## Extracted material
== Segment start ==
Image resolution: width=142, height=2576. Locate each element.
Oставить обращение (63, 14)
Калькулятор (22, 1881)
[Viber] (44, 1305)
== Segment end ==
== Segment start ==
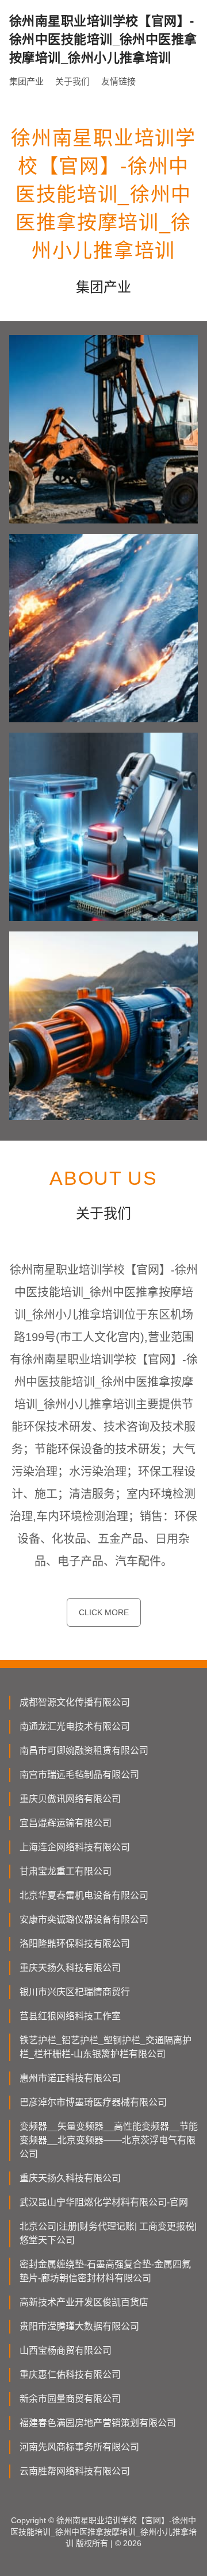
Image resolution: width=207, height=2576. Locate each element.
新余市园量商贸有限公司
== Segment end ==
## Exercise instructions
Starting at the line above that contains "Image resolution: width=142, height=2576.", repeat each line exactly up to and including the line that contains "[Viber] (44, 1305)", and stop there.

## Task response
Image resolution: width=142, height=2576. Locate each element.
Oставить обращение (63, 14)
Калькулятор (22, 1881)
[Viber] (44, 1305)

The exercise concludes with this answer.